Put a percentile on your profile

Score your portfolio videos and list with proof instead of promises — first analysis free, no card.

Score Your Videos

Frequently asked questions

Why am I not getting hired on Collabstr?

Usually not because your content is bad — because your profile gives a browsing brand no way to conclude it's good. Marketplace profiles mostly show the same elements: photos, follower counts, package prices, and self-descriptions. When every listing makes the same unverifiable promise, brands pick on price, aesthetics, or follower count. Adding independent evidence — attention scores on your portfolio videos — gives them a different reason to pick you.

What should I put in my Collabstr profile?

Beyond the basics (niche, formats, clear packages), add the one thing competing profiles don't have: a measured claim about your content. Score your best videos with an attention-prediction model and write it into your bio and package descriptions — 'my recent UGC ads score in the top quartile for predicted attention against a benchmark of 76 top-performing TikTok ads.' Specific and checkable beats enthusiastic and vague.

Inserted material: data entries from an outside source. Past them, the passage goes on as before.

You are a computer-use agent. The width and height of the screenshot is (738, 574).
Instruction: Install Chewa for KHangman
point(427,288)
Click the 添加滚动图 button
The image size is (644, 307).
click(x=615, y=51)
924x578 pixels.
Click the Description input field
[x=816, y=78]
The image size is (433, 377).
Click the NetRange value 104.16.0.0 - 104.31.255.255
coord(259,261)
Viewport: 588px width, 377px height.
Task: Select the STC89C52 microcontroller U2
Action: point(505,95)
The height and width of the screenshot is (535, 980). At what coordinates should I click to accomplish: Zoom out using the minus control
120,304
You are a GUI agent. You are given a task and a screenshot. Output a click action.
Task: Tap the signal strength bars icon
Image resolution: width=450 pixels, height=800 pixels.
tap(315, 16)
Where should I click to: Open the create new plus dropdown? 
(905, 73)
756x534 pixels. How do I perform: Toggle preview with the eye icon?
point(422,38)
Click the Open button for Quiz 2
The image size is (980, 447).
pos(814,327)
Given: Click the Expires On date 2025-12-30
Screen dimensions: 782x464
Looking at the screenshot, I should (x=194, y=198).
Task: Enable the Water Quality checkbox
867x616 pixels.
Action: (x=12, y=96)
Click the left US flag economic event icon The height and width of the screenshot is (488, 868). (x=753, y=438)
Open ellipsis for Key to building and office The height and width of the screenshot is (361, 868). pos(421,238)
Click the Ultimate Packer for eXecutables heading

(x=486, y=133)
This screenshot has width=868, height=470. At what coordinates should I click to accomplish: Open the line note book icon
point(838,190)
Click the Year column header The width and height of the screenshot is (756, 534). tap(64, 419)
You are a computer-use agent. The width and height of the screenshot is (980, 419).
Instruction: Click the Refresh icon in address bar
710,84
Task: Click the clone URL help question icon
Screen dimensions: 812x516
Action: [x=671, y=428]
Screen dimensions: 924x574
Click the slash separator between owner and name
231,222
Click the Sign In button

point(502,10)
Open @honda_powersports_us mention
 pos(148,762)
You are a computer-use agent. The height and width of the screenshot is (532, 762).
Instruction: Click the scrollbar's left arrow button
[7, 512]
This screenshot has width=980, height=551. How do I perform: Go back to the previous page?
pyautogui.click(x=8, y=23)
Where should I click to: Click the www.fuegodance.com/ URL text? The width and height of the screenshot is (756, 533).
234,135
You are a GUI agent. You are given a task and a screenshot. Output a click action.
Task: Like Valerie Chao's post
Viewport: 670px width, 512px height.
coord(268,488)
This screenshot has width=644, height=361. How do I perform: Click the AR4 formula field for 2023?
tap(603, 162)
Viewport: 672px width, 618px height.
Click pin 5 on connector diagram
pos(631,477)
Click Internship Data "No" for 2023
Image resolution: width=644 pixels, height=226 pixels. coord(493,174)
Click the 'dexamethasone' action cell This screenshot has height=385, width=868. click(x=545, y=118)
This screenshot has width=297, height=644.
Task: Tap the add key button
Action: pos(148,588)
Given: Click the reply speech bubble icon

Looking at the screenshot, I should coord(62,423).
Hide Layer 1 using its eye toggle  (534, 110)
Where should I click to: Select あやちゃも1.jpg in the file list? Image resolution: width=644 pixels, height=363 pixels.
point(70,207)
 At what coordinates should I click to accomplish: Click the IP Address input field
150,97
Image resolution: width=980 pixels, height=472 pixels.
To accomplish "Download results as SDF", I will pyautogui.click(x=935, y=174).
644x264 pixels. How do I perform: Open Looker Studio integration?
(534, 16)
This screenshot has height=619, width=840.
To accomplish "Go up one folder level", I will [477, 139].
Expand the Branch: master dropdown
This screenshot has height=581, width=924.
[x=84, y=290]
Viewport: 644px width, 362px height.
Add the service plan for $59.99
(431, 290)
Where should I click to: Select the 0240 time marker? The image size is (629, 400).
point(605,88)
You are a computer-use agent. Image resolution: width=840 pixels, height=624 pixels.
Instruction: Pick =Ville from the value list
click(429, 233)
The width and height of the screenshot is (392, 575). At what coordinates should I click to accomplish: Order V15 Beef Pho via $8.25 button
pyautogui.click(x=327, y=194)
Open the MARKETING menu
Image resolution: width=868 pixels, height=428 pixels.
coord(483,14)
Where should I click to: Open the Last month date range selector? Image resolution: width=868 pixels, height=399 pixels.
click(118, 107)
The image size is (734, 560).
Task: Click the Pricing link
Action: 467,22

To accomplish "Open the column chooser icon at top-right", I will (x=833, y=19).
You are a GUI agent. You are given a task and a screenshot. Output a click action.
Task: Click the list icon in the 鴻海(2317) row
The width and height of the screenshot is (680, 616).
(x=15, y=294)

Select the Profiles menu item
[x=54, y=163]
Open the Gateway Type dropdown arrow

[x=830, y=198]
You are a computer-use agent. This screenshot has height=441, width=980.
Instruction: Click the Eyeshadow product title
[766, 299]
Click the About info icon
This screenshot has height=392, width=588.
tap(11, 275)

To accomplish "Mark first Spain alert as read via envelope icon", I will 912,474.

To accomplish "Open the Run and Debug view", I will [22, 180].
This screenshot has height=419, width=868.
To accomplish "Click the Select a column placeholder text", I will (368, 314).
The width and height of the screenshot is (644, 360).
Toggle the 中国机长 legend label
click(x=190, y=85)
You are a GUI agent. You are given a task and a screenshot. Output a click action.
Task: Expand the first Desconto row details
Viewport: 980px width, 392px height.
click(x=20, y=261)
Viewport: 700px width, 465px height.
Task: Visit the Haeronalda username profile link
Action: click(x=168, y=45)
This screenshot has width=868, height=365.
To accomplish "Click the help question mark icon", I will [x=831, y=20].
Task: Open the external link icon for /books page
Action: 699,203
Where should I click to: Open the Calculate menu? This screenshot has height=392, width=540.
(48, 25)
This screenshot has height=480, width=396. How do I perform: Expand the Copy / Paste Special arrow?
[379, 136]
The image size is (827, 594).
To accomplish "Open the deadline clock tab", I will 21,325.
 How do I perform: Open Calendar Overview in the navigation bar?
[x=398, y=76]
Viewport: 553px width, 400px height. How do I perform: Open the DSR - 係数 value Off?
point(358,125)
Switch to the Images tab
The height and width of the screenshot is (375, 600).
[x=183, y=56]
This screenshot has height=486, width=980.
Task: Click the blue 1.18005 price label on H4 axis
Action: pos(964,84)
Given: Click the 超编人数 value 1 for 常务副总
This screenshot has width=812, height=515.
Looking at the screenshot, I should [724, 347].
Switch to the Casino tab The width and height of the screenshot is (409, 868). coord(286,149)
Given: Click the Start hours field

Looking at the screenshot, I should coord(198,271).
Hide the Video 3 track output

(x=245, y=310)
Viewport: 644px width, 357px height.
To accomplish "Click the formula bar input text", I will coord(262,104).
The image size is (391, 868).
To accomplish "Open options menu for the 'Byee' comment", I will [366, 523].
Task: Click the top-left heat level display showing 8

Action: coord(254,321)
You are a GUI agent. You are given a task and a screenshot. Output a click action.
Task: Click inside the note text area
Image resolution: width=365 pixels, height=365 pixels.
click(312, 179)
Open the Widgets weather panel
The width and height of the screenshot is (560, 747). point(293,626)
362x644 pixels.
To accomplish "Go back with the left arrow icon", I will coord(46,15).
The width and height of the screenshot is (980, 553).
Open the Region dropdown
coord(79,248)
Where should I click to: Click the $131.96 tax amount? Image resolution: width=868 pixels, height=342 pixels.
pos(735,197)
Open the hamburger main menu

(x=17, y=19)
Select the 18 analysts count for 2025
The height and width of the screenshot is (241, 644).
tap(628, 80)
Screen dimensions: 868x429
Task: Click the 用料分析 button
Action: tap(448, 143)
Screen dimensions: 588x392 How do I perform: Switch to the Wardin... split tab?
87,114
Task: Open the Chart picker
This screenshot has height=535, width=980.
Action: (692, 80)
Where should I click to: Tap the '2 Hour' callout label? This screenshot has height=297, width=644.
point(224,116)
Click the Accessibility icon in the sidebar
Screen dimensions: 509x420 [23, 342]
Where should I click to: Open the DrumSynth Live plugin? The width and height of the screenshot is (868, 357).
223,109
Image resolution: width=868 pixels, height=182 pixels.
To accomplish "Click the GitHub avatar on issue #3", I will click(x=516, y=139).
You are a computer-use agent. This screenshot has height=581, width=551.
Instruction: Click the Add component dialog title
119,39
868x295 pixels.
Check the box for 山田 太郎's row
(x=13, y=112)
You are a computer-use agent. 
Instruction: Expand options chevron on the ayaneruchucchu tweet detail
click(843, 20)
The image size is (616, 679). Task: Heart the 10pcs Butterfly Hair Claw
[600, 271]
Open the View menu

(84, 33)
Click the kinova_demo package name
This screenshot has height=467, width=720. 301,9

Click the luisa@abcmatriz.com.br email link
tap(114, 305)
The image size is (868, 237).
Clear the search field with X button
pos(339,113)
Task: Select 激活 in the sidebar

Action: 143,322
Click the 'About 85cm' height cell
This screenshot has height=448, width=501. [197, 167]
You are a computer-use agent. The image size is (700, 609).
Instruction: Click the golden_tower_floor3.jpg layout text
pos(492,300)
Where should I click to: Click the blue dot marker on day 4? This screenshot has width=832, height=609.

Do brands check creators' performance before hiring on marketplaces?

Increasingly, yes — and not just follower stats. Brands know engagement rates come from your warm audience, so some now screen candidates' actual videos through attention-scoring tools before hiring, especially for whitelisting and Spark Ads deals where their media budget rides on your content. Showing up with your own scores means you've pre-passed the check.